◆ Given problem:
Find and copy each line in the records that includes the string "toolbar", treating case as significant.

◆ Data to use:
#####
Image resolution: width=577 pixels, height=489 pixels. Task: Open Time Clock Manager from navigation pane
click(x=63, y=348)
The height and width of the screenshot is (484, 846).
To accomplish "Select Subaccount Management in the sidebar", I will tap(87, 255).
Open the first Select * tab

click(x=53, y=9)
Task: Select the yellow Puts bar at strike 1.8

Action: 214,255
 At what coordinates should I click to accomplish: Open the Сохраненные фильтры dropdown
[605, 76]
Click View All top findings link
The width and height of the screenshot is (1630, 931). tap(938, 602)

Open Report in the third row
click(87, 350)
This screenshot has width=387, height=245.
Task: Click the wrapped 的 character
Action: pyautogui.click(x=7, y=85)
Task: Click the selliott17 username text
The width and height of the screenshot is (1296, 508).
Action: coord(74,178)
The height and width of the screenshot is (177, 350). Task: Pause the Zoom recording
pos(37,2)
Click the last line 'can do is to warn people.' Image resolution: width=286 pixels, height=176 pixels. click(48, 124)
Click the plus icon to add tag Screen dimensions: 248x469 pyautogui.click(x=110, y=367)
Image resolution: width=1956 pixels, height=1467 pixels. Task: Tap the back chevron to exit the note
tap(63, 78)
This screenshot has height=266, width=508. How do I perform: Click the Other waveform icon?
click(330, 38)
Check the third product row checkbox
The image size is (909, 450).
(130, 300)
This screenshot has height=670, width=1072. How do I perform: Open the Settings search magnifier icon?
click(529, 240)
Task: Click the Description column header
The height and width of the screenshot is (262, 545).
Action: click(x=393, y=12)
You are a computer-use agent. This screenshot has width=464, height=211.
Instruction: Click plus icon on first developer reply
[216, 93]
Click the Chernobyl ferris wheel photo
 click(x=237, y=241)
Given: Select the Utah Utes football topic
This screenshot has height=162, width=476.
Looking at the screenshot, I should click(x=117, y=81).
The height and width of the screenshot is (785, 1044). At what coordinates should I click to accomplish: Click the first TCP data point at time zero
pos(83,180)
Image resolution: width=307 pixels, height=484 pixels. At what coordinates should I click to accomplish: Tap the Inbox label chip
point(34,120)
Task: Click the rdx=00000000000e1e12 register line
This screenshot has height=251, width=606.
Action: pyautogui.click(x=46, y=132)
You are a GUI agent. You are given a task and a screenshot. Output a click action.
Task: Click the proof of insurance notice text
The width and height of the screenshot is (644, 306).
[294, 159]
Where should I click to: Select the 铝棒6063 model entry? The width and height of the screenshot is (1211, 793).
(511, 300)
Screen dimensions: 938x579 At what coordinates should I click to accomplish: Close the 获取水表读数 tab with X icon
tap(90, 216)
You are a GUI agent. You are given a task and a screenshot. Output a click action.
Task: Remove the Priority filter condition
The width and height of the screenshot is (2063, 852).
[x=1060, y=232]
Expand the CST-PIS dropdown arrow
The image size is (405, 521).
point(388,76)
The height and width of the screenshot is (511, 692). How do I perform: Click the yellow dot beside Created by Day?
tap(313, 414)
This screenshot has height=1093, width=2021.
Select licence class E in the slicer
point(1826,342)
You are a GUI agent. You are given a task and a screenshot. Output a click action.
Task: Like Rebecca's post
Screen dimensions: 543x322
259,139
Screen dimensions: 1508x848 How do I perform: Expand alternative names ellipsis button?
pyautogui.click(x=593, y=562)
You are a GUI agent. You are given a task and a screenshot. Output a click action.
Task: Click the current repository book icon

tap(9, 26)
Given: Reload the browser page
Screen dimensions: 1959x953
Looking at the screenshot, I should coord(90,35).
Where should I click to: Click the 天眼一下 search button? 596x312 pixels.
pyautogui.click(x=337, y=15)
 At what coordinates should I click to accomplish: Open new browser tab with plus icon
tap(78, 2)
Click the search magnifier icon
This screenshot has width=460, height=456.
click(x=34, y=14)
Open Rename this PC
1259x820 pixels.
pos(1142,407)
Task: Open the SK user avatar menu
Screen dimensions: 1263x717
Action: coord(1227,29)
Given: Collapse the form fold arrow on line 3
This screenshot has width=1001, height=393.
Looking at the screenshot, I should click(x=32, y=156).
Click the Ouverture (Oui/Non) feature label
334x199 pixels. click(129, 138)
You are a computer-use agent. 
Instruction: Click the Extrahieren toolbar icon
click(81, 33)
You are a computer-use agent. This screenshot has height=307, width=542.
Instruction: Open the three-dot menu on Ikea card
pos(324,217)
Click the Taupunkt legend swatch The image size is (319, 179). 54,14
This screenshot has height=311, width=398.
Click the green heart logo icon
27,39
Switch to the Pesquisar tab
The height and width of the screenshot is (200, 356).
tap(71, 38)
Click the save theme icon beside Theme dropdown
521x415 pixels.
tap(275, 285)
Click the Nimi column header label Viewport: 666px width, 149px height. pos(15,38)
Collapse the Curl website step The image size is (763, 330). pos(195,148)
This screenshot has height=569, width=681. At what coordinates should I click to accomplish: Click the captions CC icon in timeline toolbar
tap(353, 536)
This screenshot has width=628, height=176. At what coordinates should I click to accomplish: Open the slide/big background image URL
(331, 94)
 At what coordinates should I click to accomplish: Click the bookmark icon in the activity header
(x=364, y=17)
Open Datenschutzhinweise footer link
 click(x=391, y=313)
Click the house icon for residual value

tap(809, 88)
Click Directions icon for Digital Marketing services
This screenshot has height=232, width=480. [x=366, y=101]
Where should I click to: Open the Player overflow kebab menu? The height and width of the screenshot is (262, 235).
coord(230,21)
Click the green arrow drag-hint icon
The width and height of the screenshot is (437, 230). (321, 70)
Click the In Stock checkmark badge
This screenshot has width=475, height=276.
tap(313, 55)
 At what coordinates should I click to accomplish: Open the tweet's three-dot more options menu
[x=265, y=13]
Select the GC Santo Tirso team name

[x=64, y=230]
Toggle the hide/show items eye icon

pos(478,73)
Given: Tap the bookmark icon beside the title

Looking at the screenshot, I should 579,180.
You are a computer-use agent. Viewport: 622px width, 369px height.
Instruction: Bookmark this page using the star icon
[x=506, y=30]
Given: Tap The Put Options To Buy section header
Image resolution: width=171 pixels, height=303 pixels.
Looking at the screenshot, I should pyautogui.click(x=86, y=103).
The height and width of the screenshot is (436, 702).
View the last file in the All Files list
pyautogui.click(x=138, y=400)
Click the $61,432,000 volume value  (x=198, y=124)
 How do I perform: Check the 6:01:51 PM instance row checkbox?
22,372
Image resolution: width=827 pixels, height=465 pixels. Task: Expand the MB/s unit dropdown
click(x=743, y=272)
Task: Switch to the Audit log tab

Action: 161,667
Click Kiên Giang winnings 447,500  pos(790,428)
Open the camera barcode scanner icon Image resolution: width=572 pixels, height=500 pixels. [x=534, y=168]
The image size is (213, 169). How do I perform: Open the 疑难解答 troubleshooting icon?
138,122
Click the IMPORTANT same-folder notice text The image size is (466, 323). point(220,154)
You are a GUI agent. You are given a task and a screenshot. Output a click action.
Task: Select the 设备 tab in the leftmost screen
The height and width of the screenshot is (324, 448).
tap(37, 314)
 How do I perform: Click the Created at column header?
#####
◆ Response:
Instruction: Click the Extrahieren toolbar icon
This screenshot has height=569, width=681. At what coordinates should I click to accomplish: Click the captions CC icon in timeline toolbar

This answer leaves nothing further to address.